Many Data Professionals I deal with work with more than just SQL Server. I came from a background of COBOL flat-file databases, worked with Oracle, DB/2, Ingres, and lots of other databases as well.
While I find that the SQL Server professionals I know are fine with learning a new platform, many times I’ve run into folks on other platforms that don’t want to learn SQL Server. I’m not sure why this is. Data is data, and I’m all about the right tool for the job.
I’ve talked with my friends in the Oracle community, and there doesn’t seem to be a single answer. Some of them think that they would “dilute” their time for learning Oracle if they spent time on SQL Server. Others tell me that they think SQL Server DBA’s don’t make as much. While this might be true in scattered cases, I always point out that SQL Server has more licensed seats than Oracle – which I interpret to mean if I know both platforms, I’ll always have a job.

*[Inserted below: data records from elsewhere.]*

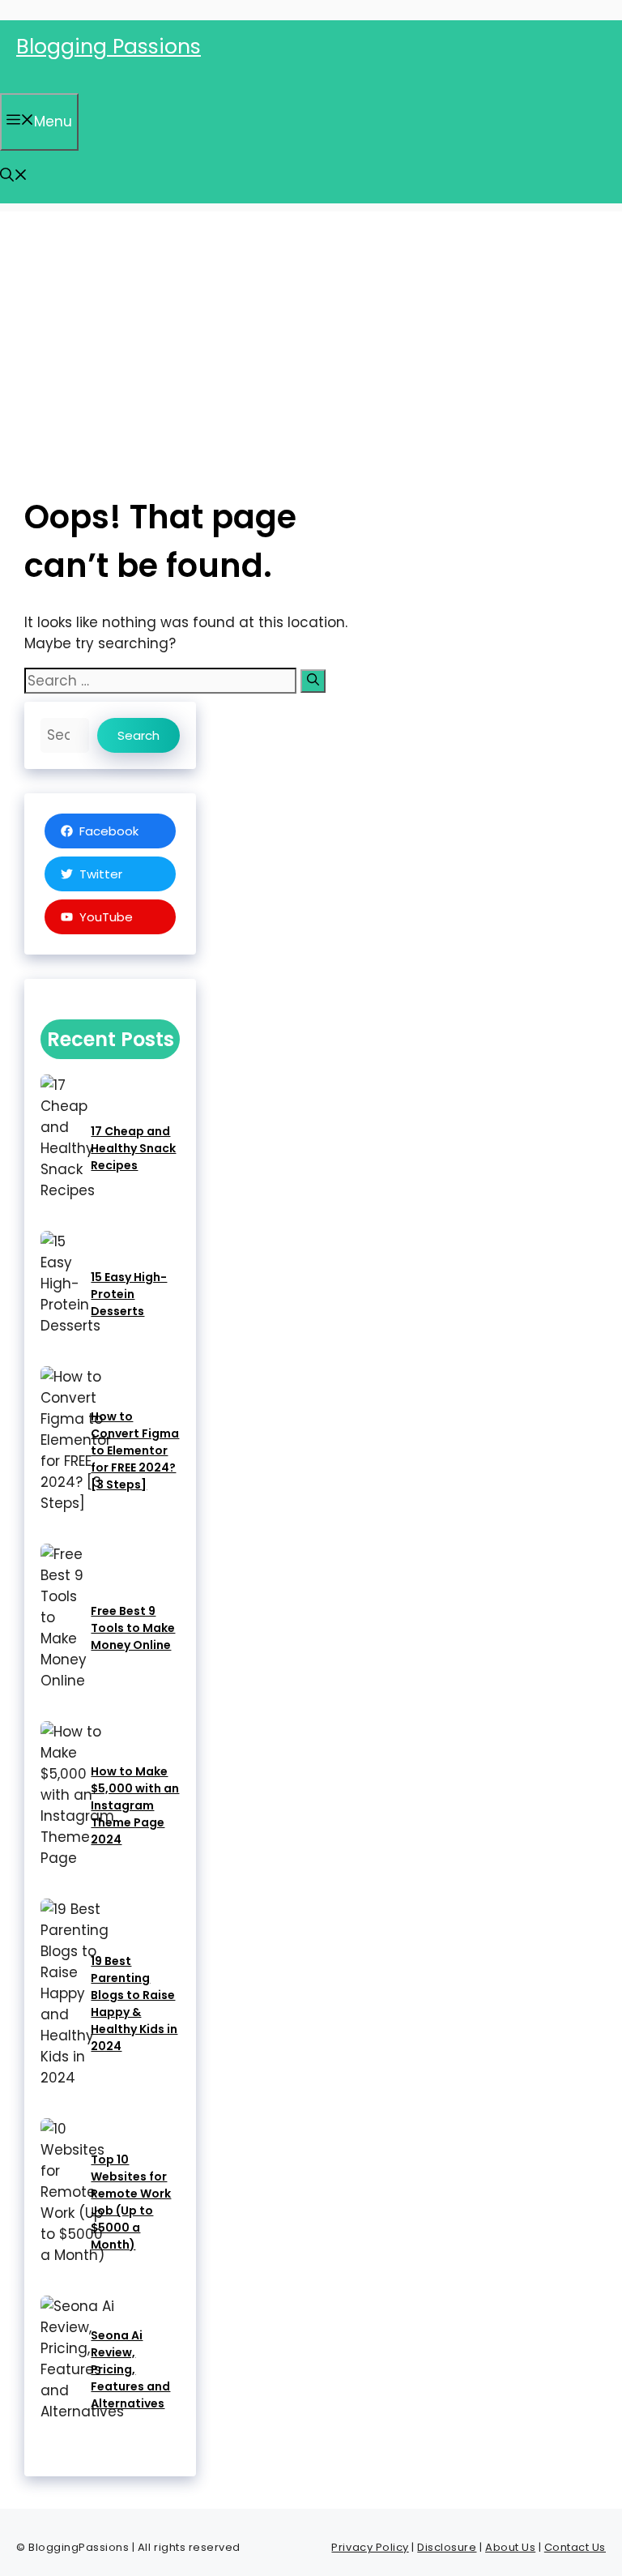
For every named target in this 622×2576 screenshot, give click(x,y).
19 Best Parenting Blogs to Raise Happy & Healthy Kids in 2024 (134, 2003)
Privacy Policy (369, 2547)
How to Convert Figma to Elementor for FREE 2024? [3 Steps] (135, 1450)
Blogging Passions (108, 46)
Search (138, 735)
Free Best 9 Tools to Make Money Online (133, 1628)
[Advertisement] (311, 324)
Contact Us (575, 2547)
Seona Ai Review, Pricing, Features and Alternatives (130, 2369)
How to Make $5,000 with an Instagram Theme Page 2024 (135, 1805)
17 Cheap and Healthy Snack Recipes (133, 1148)
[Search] (313, 681)
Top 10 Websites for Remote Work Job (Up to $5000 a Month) (131, 2202)
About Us (510, 2547)
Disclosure (446, 2547)
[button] (14, 176)
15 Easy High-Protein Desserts (129, 1294)
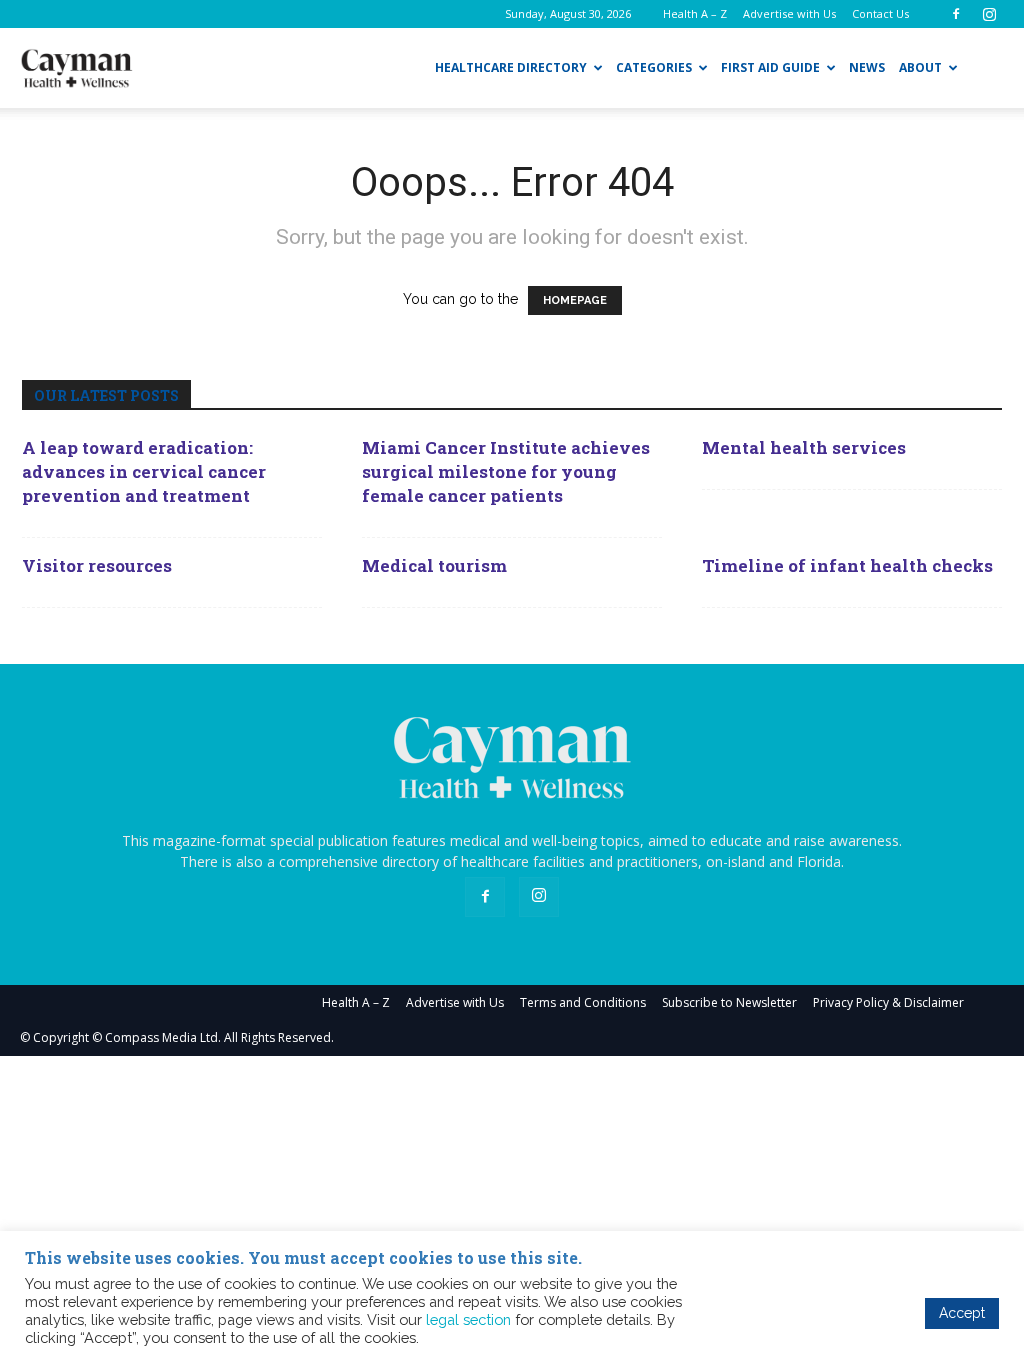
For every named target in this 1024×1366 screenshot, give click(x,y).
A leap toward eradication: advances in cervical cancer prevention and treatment (144, 471)
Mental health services (804, 447)
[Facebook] (956, 14)
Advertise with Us (789, 13)
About (920, 67)
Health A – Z (695, 13)
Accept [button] (962, 1313)
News (867, 67)
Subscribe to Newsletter (729, 1002)
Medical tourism (434, 565)
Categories (654, 67)
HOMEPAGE (575, 300)
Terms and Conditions (583, 1002)
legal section (468, 1319)
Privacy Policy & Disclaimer (888, 1002)
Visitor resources (97, 565)
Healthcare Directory (511, 67)
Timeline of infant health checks (847, 565)
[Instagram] (989, 14)
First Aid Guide (770, 67)
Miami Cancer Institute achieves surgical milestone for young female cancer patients (506, 471)
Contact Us (880, 13)
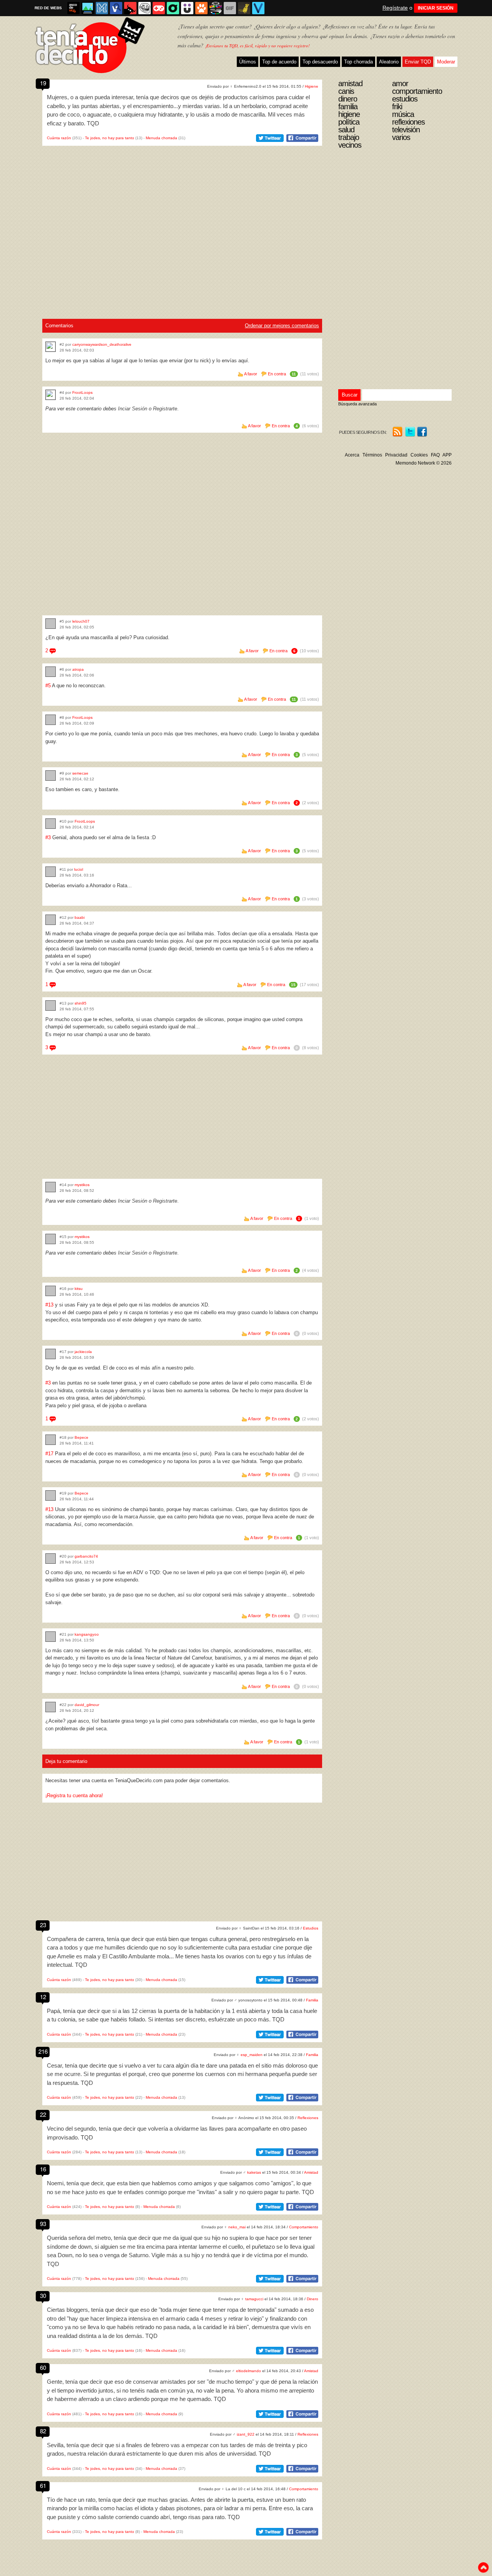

But I think there might be another reason. Many of the Oracle and DB/2 professionals I know have only dealt with SQL Server years ago – meaning version 2000 and sometimes even much earlier. They haven’t kept up with what Microsoft has done since then, and they are quite surprised when they learn that SQL Server runs Microsoft’s 85,000+ seats of our SAP instance, and what feature sets are in the product.
So once again, I’ll state my position for the record: use the best tool for the job, but stay up to date on the major platforms as far as their basic feature set, licensing model and costs, and when and where they are used. As the Data Professional, your organization depends on you to make the right choices.